Visceral adipose tissue is related to insulin resistance and insulin plays a role in the proliferation of osteoblasts. Thus, decreased insulin action may be one of the possible mechanisms by which obesity affects bone mass. In agreement, in a recent study, increased insulin concentration and HOMA-IR were considered negative predictors of bone mineral density in adolescents [24]. However, this is a recent finding that needs further top research focusing on the understanding of the physiological common mechanisms behind this association.

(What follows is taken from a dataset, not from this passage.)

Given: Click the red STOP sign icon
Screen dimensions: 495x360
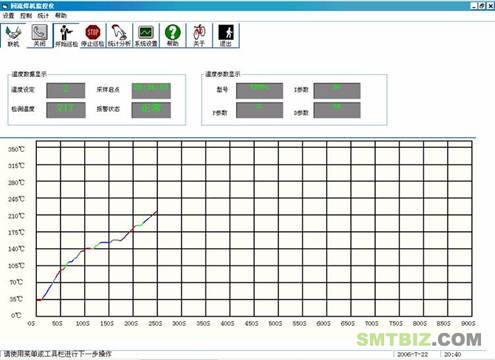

Our study has positive points, such as: (i) the sample size calculation; (ii) the use of adequate techniques to measure body composition/IAAT. On the other hand, limitations should be recognized: (i) the cross-sectional design (absence of causality statements), (ii) an absence of measurements relating to the intake of calcium and vitamin D and (iii) an absence of pro-inflammatory adipokines. Moreover, there were correlations of low magnitude between BMD and IAAT, indicating that other variables are important in this relationship and, therefore, further studies are necessary to identify them.

Conclusions

In summary, our findings indicate that abdominal obesity negatively affects the bone density of obese children and adolescents, indicating that abdominal obesity could be a determinate in the development of osteoporosis in adulthood. Further studies should analyze whether this negative effect also occurs in non-obese youth.